> **Jobs**:
[a] From the passage about Liars below, quote the text from "Lyrically, every song" to "or leave unexamined.".
[b] According to the passage about Liars below, what does every song on the album focus on more than outright lies?
[c] Determine whether each statement below agrees with the passage about Liars, answering yes or no and quoting the deciding words: (i) Liars is the eighteenth album from Todd Rundgren. (ii) The album received poor reviews upon release. (iii) The liner notes state that people are raised from birth to believe things that cannot be proven.

> **Passage given**:
.....
Liars is the eighteenth album from Todd Rundgren, released in 2004. After a long period of experimentation with multimedia technology and late 20th century musical genres, Rundgren seemed to once again embrace the eclectic pop sensibilities that made him famous, as on his most well-known album, Something/Anything?. As a result, the album received rave reviews, as many considered it a welcome return to form.

Lyrically, every song deals in some way with the issue of truth - focusing more on half-truths than outright lies. From the liner notes:
"All of these songs are about a paucity of truth. At first they may seem to be about other things, but that is just a reflection of how much dishonesty we have accepted in our daily lives. We are raised from birth to believe things that cannot be proven or that are plainly not true. People will often brag of their honesty, when there is so much they have simply chosen to ignore or leave unexamined.
.....
> **Data segment**:

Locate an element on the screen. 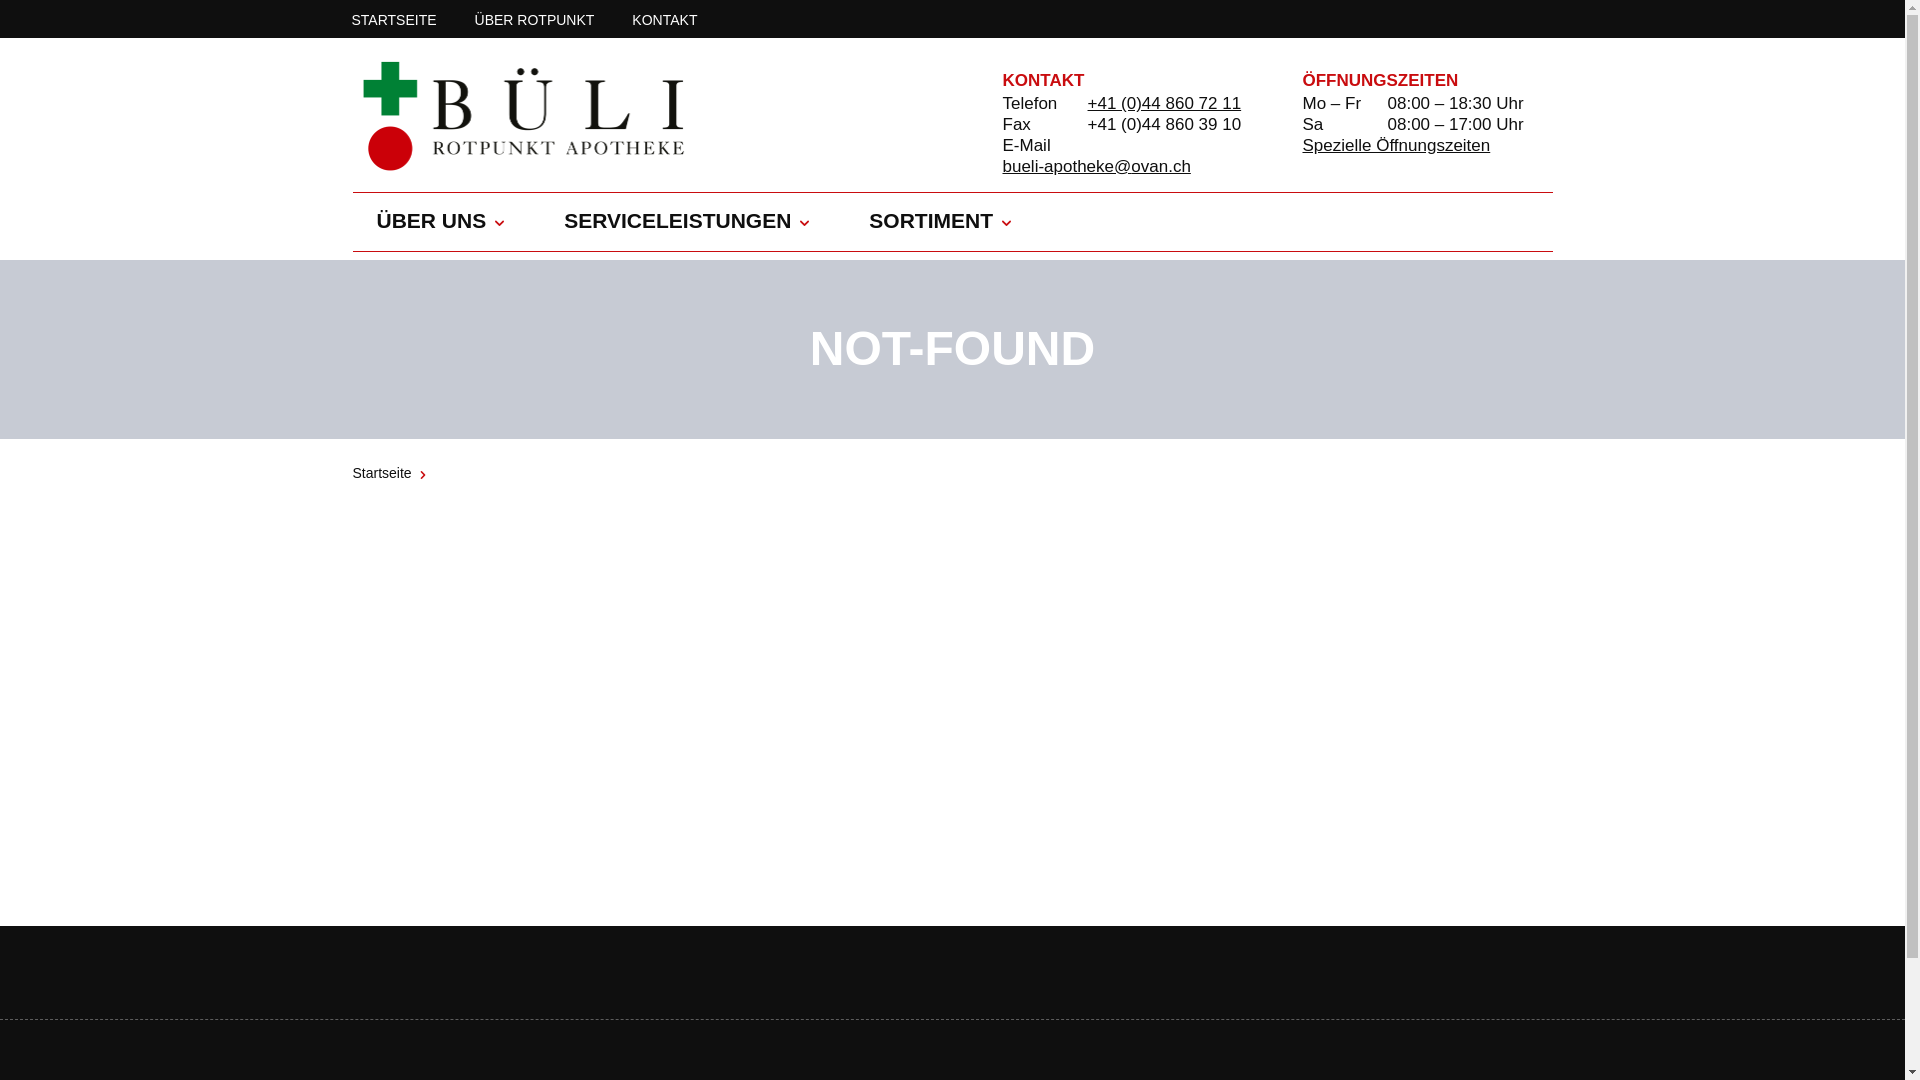 This screenshot has width=1920, height=1080. Startseite is located at coordinates (382, 473).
.....
> **Correct answers**:
[a]
Lyrically, every song deals in some way with the issue of truth - focusing more on half-truths than outright lies. From the liner notes:
"All of these songs are about a paucity of truth. At first they may seem to be about other things, but that is just a reflection of how much dishonesty we have accepted in our daily lives. We are raised from birth to believe things that cannot be proven or that are plainly not true. People will often brag of their honesty, when there is so much they have simply chosen to ignore or leave unexamined.

[b] Half-truths.

[c]
(i) Yes: "Liars is the eighteenth album from Todd Rundgren"
(ii) No: "the album received rave reviews"
(iii) Yes: "We are raised from birth to believe things that cannot be proven or that are plainly not true."